The forces caught, their inner lines escape
In a fathomless consciousness beyond mind’s norm. Probe it and you shall meet a Being still
Infinite, nameless, mute, and unknowable. (CP 168)
Aurobindo differs from his times as he tries to work out a larger meaning of human life on earth. What he tries to propagate through his poetry is that man is not a mere speck in the universe that has come here by chance. He is a part of a cosmic plan. His existence on this earth has a larger meaning. The universe is not guided by chance events and blind forces. Behind formless is form and behind chance is design which human mind fails to comprehend. There is a crisis in the consciousness of man that prevents him see and understand the real meaning of his life. He teaches a higher meaning and purpose of life to the humanity. For this the horizon of man’s understanding has to be pushed forward.

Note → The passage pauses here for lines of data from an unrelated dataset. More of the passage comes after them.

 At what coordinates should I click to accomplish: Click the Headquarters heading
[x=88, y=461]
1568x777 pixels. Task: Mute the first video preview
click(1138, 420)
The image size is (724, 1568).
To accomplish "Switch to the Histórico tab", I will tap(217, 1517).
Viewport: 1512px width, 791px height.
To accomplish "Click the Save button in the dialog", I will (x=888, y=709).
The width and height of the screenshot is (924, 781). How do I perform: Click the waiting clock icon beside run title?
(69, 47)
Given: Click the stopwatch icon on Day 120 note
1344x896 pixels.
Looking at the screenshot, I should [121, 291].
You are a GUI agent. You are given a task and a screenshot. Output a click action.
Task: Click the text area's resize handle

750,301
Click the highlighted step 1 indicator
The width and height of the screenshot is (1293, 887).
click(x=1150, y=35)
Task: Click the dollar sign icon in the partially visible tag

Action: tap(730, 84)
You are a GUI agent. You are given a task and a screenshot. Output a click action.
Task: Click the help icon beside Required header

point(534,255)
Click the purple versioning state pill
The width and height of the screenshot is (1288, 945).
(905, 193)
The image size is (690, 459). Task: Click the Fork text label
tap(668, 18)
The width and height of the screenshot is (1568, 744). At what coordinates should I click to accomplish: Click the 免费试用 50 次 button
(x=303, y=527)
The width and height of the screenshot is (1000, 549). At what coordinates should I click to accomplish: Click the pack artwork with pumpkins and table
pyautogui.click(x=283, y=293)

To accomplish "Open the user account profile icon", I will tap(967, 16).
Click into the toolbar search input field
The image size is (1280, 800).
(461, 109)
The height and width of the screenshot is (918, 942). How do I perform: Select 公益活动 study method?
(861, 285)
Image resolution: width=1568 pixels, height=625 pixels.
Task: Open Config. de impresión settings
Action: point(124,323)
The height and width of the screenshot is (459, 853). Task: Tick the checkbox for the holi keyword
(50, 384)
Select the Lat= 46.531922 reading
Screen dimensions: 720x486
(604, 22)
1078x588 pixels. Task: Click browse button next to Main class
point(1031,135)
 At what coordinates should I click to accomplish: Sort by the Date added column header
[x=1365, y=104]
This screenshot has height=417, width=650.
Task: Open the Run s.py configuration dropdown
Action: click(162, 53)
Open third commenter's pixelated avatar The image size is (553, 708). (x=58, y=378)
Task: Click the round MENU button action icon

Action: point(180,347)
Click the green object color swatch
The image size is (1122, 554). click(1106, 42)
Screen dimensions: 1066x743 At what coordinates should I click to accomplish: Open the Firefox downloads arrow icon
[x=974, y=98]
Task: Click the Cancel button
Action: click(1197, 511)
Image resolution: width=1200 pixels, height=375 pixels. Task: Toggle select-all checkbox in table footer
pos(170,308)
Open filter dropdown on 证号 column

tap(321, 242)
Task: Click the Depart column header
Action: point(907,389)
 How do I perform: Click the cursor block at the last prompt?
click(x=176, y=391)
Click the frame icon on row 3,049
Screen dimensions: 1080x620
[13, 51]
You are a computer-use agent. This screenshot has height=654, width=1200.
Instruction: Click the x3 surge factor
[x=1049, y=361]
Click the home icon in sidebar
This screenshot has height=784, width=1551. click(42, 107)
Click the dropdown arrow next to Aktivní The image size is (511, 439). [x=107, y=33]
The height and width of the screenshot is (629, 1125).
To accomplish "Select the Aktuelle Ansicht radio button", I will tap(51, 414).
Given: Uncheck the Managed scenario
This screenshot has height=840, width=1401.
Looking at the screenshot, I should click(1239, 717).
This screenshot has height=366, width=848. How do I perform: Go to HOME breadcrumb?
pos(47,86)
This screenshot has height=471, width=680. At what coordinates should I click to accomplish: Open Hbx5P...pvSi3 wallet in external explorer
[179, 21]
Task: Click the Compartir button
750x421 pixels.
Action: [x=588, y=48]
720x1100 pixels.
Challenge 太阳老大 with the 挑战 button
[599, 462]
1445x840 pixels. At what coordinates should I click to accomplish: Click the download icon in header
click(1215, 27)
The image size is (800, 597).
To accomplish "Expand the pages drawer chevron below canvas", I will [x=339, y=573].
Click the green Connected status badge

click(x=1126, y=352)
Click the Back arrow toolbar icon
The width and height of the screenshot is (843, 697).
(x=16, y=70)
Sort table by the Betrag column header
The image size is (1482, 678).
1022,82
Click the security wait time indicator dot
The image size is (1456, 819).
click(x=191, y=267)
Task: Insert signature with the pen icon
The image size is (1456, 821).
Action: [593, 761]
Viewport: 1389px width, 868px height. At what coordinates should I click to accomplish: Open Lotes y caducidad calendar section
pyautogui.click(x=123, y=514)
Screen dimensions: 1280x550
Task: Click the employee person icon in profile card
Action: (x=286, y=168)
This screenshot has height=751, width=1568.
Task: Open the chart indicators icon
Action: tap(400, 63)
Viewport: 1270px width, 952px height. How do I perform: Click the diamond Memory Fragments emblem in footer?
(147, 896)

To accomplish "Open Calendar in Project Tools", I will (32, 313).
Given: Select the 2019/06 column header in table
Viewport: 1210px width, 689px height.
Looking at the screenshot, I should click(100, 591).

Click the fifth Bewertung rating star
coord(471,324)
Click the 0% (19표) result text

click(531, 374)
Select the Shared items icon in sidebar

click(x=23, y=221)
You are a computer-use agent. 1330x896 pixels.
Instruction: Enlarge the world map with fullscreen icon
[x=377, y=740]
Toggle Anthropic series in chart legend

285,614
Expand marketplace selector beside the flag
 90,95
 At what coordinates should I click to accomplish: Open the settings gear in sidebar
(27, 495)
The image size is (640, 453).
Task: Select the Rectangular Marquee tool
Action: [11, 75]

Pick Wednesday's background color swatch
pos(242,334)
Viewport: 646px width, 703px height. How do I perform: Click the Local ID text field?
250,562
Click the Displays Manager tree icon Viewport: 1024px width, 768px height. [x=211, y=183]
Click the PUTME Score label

Man has to suspend his blind belief in rationality to comprehend the larger purpose of life. It is the evolution of the soul to the right consciousness that he talks of in his poetry. For this, faith is the pre-condition, to be accompanied by extinction of personality, self sacrifice
and surrender. It is this faith in the Supernatural, the Consciousness of the Invisible, the metaphysical and the spiritual domain around man that promises redemption and Divine mercy. Aurobindo with his ideas proposed a path of redemption for the whole of humanity by restoring man to religion. For the believers, the way to redemption was through faith and for the non believers the faithlessness ultimately precipitated into the absurdity and hopelessness.
Conclusion:
Aurobindo believed that human beings have a higher level of consciousness and
spirituality which is meant to manifest some higher form of life. The purpose is to unfold the order, the plan which leads to the realization that the universe has an idea which is already in God’s mind. Aurobindo wants us to have a second look at the state of affairs, to have a comprehensive, a larger view of life. Man cannot have the complete understanding of the cosmic mysteries through mental awareness but through the spiritual consciousness. It is the development of spiritual consciousness in man that Aurobindo talks of in his entire poetry.
Works Cited:
Abrams, M.H., et al., eds. The Norton Anthology of English Literature. 3rd ed. 2 vols. New York: W. W. Norton & Company Inc. 1974. Print.
Aurobindo, Sri.(1971). Collected Poems. Pondicherry: Sri Aurobindo Ashram Trust. Print. Aurobindo, Sri. (1993). Savitri. Pondicherry: Sri Aurobindo Ashram Trust. Print. Aurobindo, Sri. (1997). The Human Cycle. Pondicherry: Sri Aurobindo Ashram Trust. Print. Berdyaev, Nikolai. (1933). The End of Our Time, London: Sheed & Ward. Print. Shakespeare, William. Macbeth. Edt. Muir, Kenneth. London: Methuen and Co. Ltd. 1963. Print.
Yeats, W. B. Yeats’s Poems. Edt. Jeffares, A. Norman. London: Macmillan London Limited. 1989. Print.